A job offer was recently posted to the Honyaku mailing list, looking for a translator for a book by a Japanese researcher into English. The offered rate was ¥7,600 per 200 English words. That works out to ¥38 per word, or according to the XE.com Universal Currency Converter, US $0.42/word at today's exchange rate (31 Jan 2009).

US $0.42/word certainly sounds a lot more enticing than the $0.10/word or so I see bandied about on sites like proz (and sometimes much less). Of course, this translation is going to require a very skilled translator, with a high level of knowledge of the field. From the offer:

The University of Tokyo has embarked on a project to make outstanding work by its faculty in the Humanities and Social Sciences available in English translation. The titles selected will be published by leading academic publishers in the English-speaking world.

The translator is also going to have to work closely with the publisher, probably going through several revisions and proofing the camera-ready copy prior to printing. That's more work than the "fire and forget" mode of translation that's common when you go through agencies.

This rate isn't all that unusual. ¥38/word is about on a par with what the top translation agencies in Japan charge (about 50-75% of which makes it to the translator). It's middling for direct clients with highly demanding work. The University of Tokyo seems to be trying to cut out the middleman, thereby attracting a higher caliber of talent for the same money as going through an agency. An institution like UT has the administrative and publishing capabilities to handle such a task on its own.

I hope this can serve as another point on the graph to those wondering what freelance translators (especially Japanese-to-English) actually charge. Beginning translators especially tend to only see the bottom end of the rate scale, offered by the low-end agencies willing to hire inexperienced translators. But there's quite a large range available, depending on your talent, experience, knowledge, and marketing skills.

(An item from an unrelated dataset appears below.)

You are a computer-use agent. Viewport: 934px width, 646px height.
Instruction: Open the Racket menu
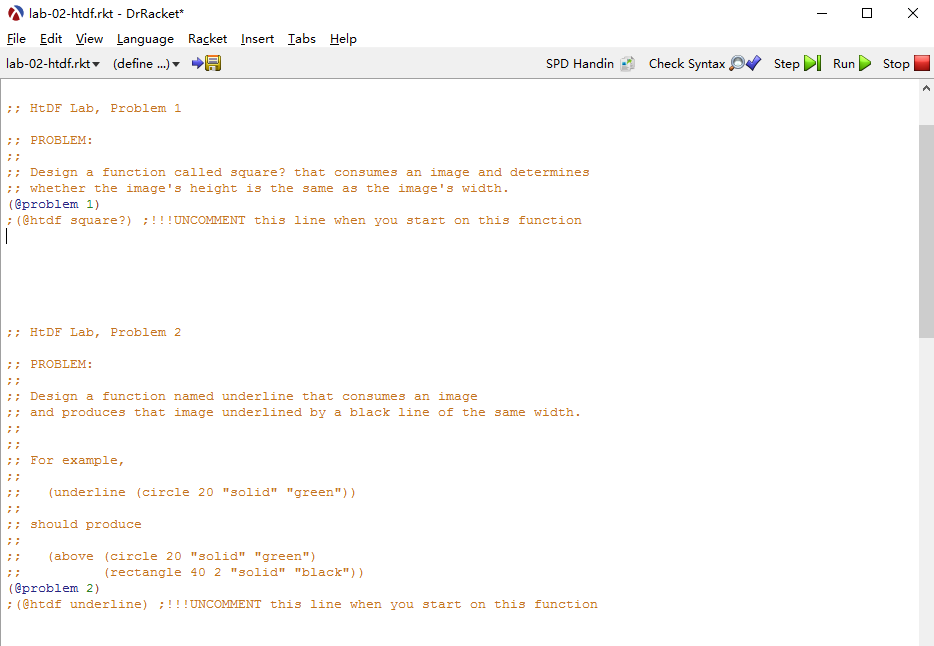click(207, 39)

3 comments to Point on the graph: direct-client rates for J2E translation

  • Aaron Little

    Hello,

    I am one of the relatively inexperienced translators that you talk about in your post. My language pair is also Japanese/English and I have a hard time deciding what my rate should be. I certainly don’t want to bottom fish, and I want to get what I am worth, but it is difficult when you dont have much information to go on. Because of my lack of experience I am tempted to take a low rate just to gain the experience that it gives me.

    I have read that one good way to decide what you should charge is how much you want to make in the end, but with little experience it is hard to go off that number. I am guessing that if you get between 10-20 yen per word from an agency that you are doing pretty good. At the moment, I get 7 yen per Japanese character translating automotive manuals, and that seems to be the best I can do at the moment.

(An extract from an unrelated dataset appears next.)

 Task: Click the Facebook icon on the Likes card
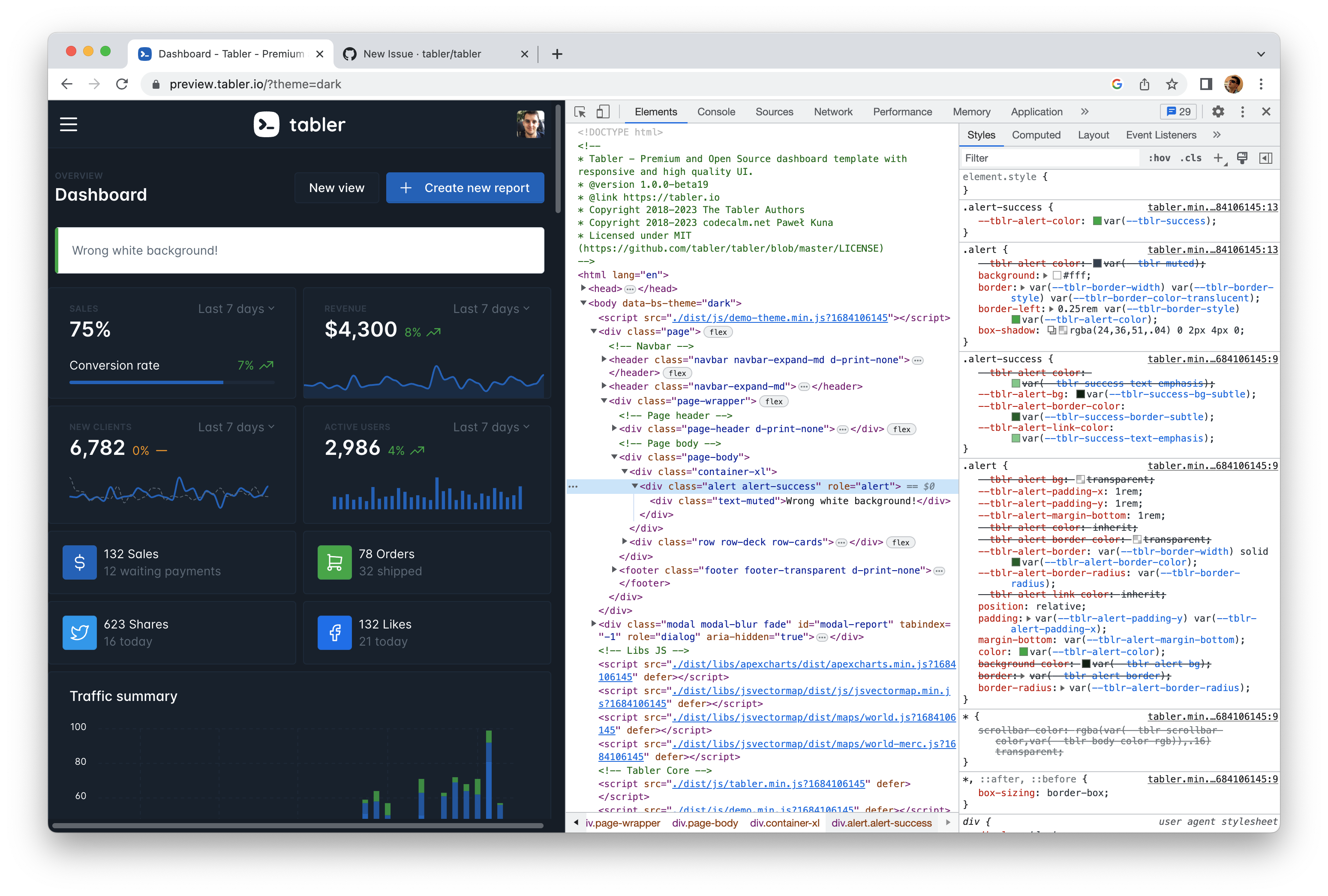pos(334,633)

    If you could share what you charged when you first started out, or could offer me any advice as a translator in the same language pair, it would be a great help.

    Aaron

  • @ Aaron

    7 yen/Japanese character isn’t excessively low. Depending on how you count, that’s about 12 to 14 cents/English word, which isn’t too bad.

    The lowest rate I’ve earned freelance is 8 yen/character, but my first J2E translation job was in-house at a US auto plant, where I earned $24/hour ($36/hour for overtime), which is probably a lot less than you earn charging 7 yen/character.

    One way to move up the rate chain is to keep taking work at your current rate until you’ve got as much work as you want to handle. Then, only take on a new source of work if it pays more than your current work. When you get a new source of work, you start turning down your cheapest clients.

    Of course it’s more complicated than that — i.e. per-character rate isn’t the only measure of the worth of a client — but it’s a rule of thumb.

  • Great post, Ryan! Rates are one of those issues that are tough no matter how long you’ve been in the business. A few things I’ve learned along the way:
    -no one wants to bottom feed, but you have to start somewhere; there’s no shame in accepting work that pays modestly so that you can get your business off the ground
    -agencies will often pay more than you think they will, when a) they’re in a major bind and really need you or b) you can set yourself apart from other freelancers in terms of quality
    -in some cases the best way to get more work is to look up, rather than down. I find that high-paying direct clients are often more concerned with wasting time than spending money, so they don’t want to shop around for quotes from 10 translators as an agency might.